Another reason to get your tickets for this year's Values Voter Summit: a fundraising letter from the American Family Association promises that its new "documentary" -- Divorcing God: Secularism, Sexual Anarchy and the Future of the Republic -- will debut at the VVS, the major annual political gathering for the Religious Right movement.

The letter from AFA President Tim Wildmon indicates that the group is eager to maintain its status at a top source for over-the-top anti-gay rhetoric and religious bigotry. Wildmon writes that Divorcing God "connects the dots" among three movements that have "contributed to America's moral decline" -- the secular/humanist movement, the sexual revolution, and the homosexual movement. But it's really about the latter.  "In the relentless drive to convince our society that homosexuality is the moral equivalent of heterosexuality, we see the convergence of all three movements.
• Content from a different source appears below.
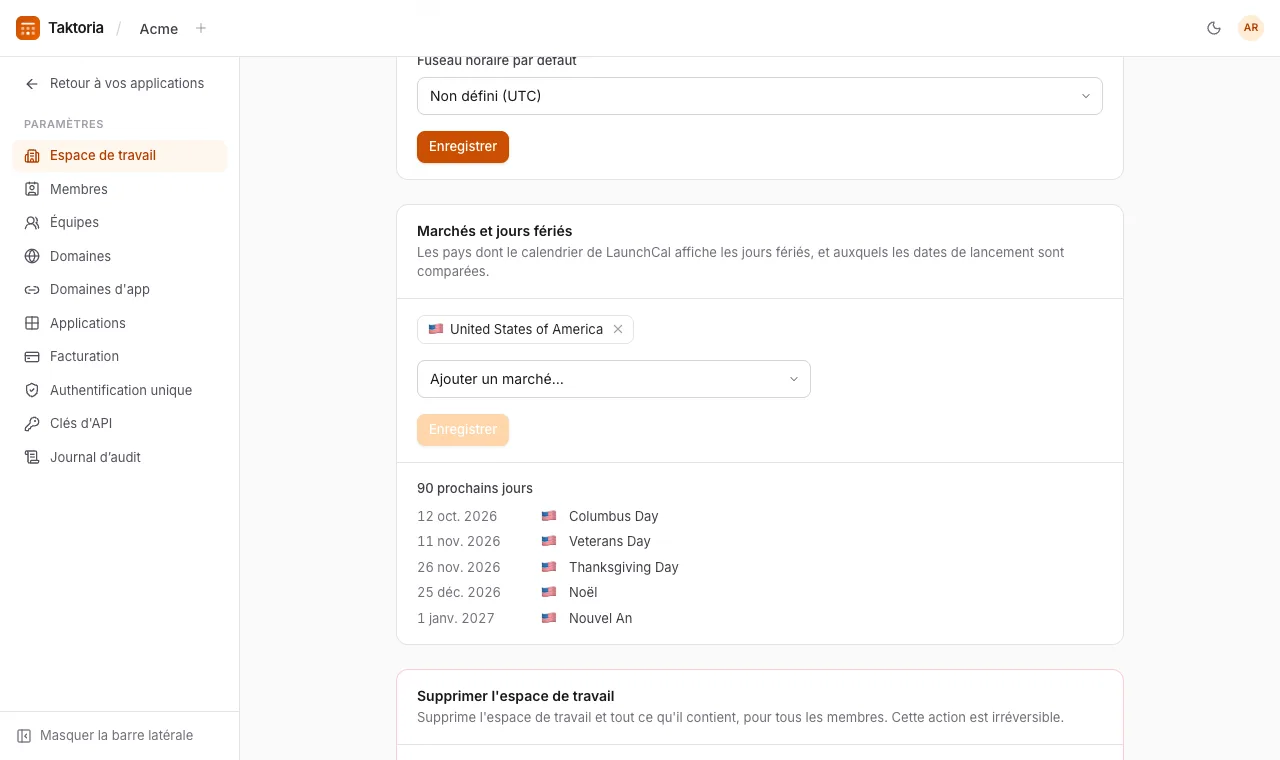Viewport: 1280px width, 760px height.
Task: Remove United States of America market tag
Action: point(618,329)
The New York [marriage equality] vote is a potent case-in-point."

Wildmon cites a verse from the biblical book of Jeremiah in which he says God complains about humanity's rebellion against His law, and then Wildom writes:

Doesn't this describe the past 60 years of America's attempt to run from God?

It began when the humanists insisted that God be driven from the public square through the so-called 'separation of church and state.'

It continued into the 1960s with the transformation of the marital embrace from an act of love and creativity to an act of mere self-pleasure and self-worship that ultimately led to the legalization of abortion.
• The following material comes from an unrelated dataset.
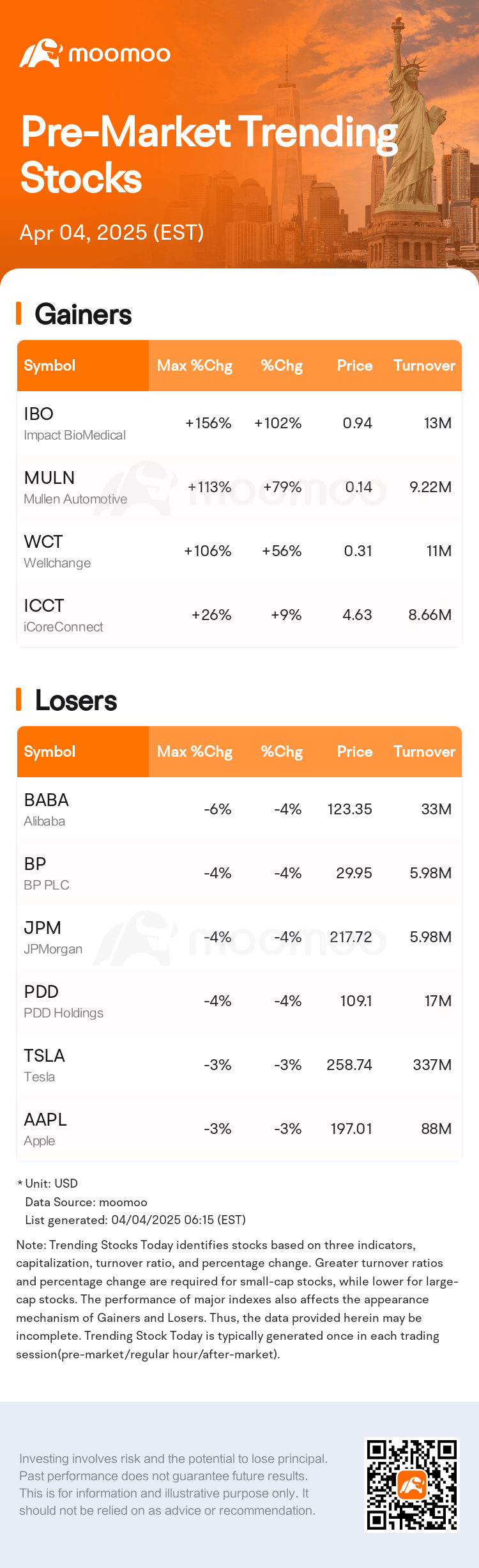Select the Gainers section heading
The image size is (479, 1568).
[83, 314]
Now our nation's rebellion has reach [sic] the point that homosexuality is seen as normal, and same-sex marriage is embraced as a civil right.

In Romans 1, Paul uses homosexuality to describe the ultimate idolatry and rejection of God and His dominion over us, since it is a violation of the natural law that God wrote on the hearts of all mankind.

Fortunately, says Wildmon, God hasn't abandoned America...yet.  God is "calling us back to Himself," says Wildmon, "And one way He is doing so is through the voice of the AFA, especially the message of Divorcing God: Secularism, Sexual Anarchy and the Future of the Republic."  And if the AFA can raise "literally hundreds of thousands" of dollars to get Divorcing God onto cable networks and into churches across America, it just might be possible to save the Republic.